3. Multilingual and “Long Tail” Strengths
-
Apertus dedicates a large portion of its training to non-English and under-represented languages.
-
For many “long-tail” languages and local dialects, it may be stronger out of the box than frontier models that are mostly optimised for English and a few major languages.
-
This makes it especially interesting for countries and communities where such languages matter for education and public services.
4. Adaptability and Research Value
-
With Apache 2.0, you can:
-
Fine-tune Apertus on your own domain data.
-
Experiment with new alignment techniques.
-
Add modalities (e.g. vision) or integrate into open-source toolchains.
-
Release derivative models.
-
For researchers, Apertus is a live laboratory for studying large-scale LLM behaviour, bias and safety in a way that closed models simply cannot offer.
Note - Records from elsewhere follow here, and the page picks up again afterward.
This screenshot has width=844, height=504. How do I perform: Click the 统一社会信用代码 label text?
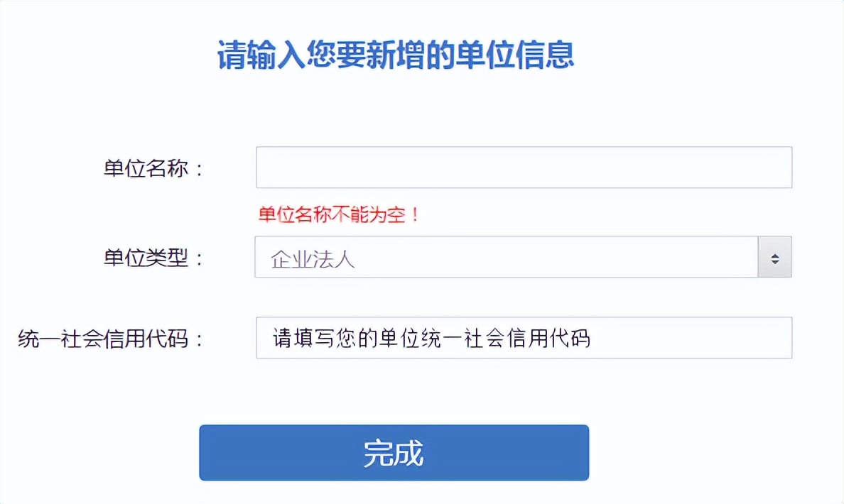114,338

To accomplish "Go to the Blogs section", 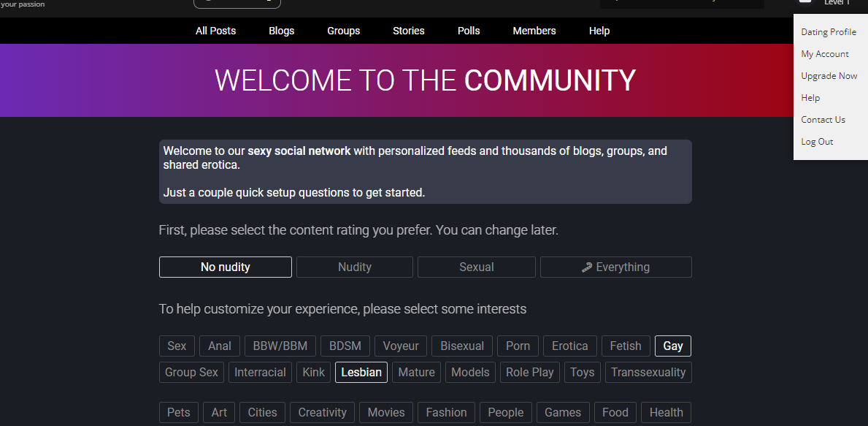I will point(281,31).
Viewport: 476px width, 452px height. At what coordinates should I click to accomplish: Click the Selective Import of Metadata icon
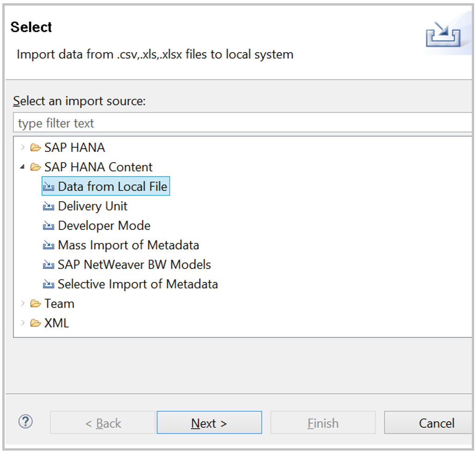49,284
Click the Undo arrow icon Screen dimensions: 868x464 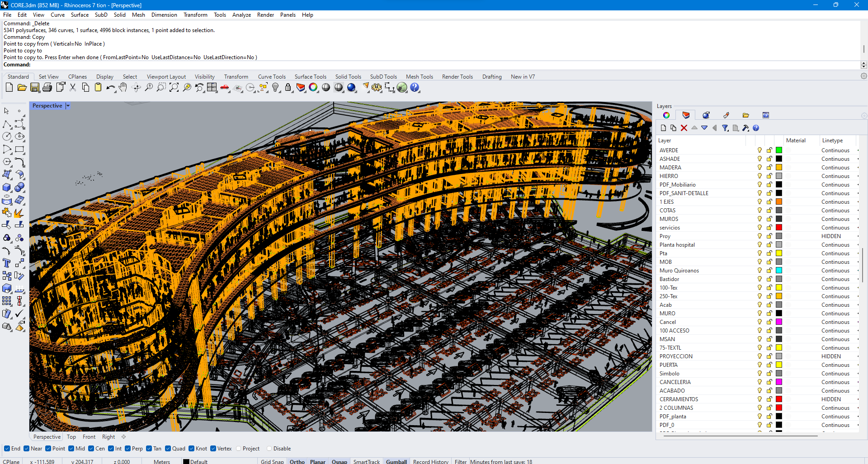tap(110, 88)
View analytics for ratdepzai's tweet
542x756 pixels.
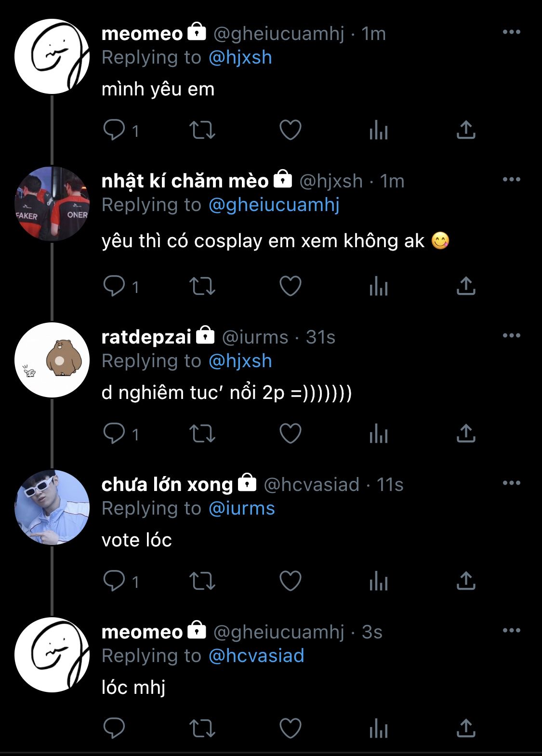click(x=379, y=434)
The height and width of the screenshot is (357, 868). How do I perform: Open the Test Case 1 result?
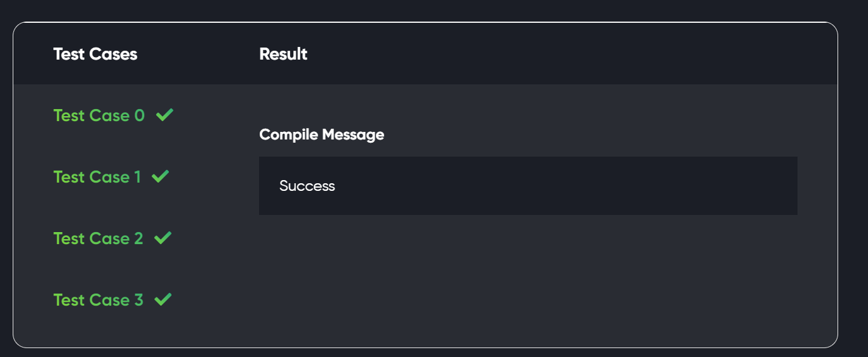point(97,177)
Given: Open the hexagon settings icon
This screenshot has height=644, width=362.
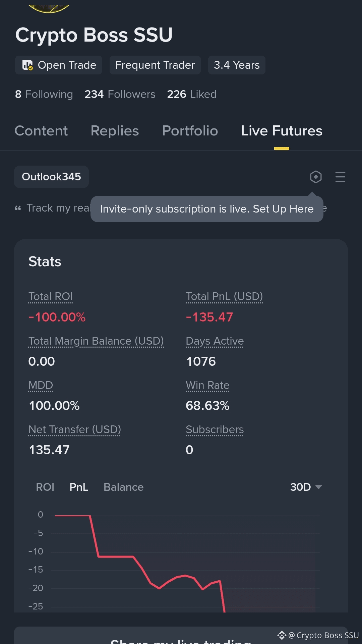Looking at the screenshot, I should (x=316, y=177).
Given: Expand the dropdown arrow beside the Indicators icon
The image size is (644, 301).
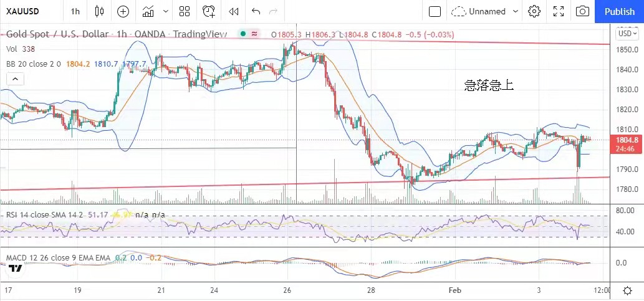Looking at the screenshot, I should 165,11.
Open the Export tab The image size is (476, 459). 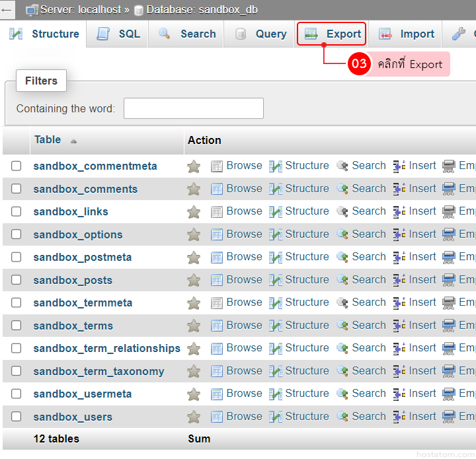point(332,34)
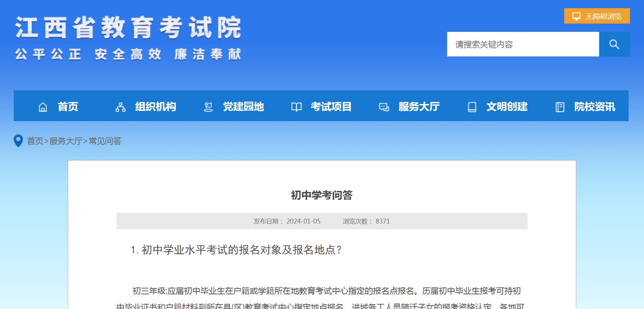Image resolution: width=644 pixels, height=309 pixels.
Task: Open the 组织机构 menu item
Action: (155, 106)
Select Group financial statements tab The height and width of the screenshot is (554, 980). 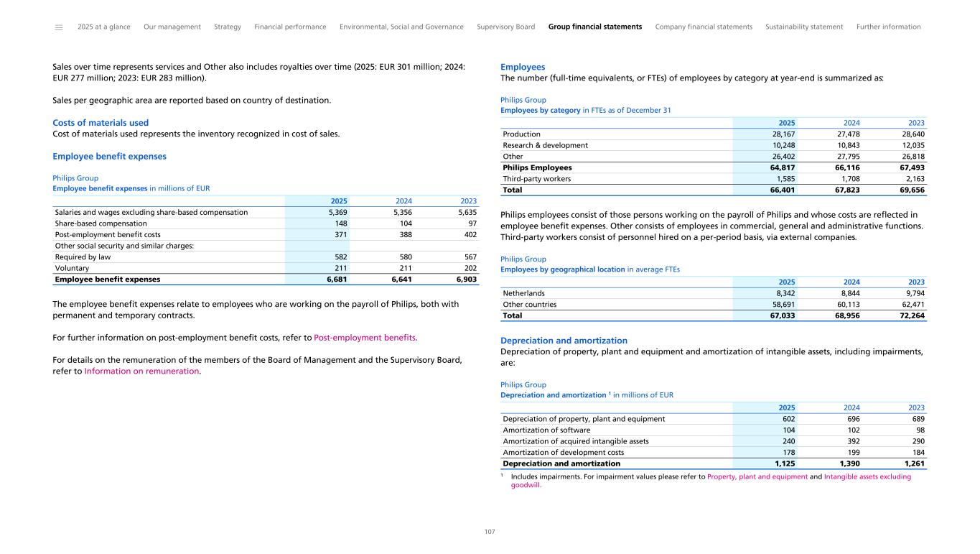pyautogui.click(x=594, y=27)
5. Cost Benefits at Very Large Scale
-
For organisations consuming billions of tokens per month, API costs from GPT-5.1 / Gemini / Claude add up quickly.
-
Running Apertus on existing GPU clusters can be cheaper in the long run, especially with:
-
Quantisation,
-
Tiered deployment (8B for simple tasks, 70B for hard ones), and
-
Careful batching.
-
6. Community and Ecosystem
-
Apertus lives within the open-source ecosystem: Hugging Face, community fine-tunes, open research projects.
-
Over time, we can expect:
-
Domain-tuned Apertus variants (coding, legal, educational, etc.)
-
Shared prompts, evaluation sets and safety tooling.
-
That community-driven evolution is already what keeps open models like LLaMA competitive; Apertus extends that story with a much higher level of transparency.
10. Conclusion
If your question is simply “Which model is the most capable right now?”, the answer in late 2025 is still:
Gemini 3.0 Pro, GPT-5.1 and Claude 4.5 Sonnet lead on frontier benchmarks and complex tasks.
Apertus does not beat them on raw performance. My own classroom-style coding test (the Trigonometry Unit Circle interactive) made that very clear: Apertus repeatedly failed to complete the full HTML5 simulation, while the proprietary models could.
But that is not the only question that matters.
If your questions are:
-
“Who controls this model?”
-
“Can we audit the training data?”
-
“Can we run it on national infrastructure?”
-
“Can we adapt and publish our own versions?”
then Apertus offers something the frontier models cannot:
complete openness, sovereignty, and a blueprint for transparent AI at scale.
In a world where GPT-5.1, Gemini 3.0 Pro and Claude 4.5 Sonnet dominate the performance charts, Apertus stands out as a credible, high-end public alternative. It deliberately trades a few percentage points of benchmark score for “sunlight” in every layer of the stack – from data to weights to training code.
As AI regulation, digital sovereignty and educational use cases mature, that trade-off is looking less like a weakness and more like a necessary second pillar alongside frontier proprietary models.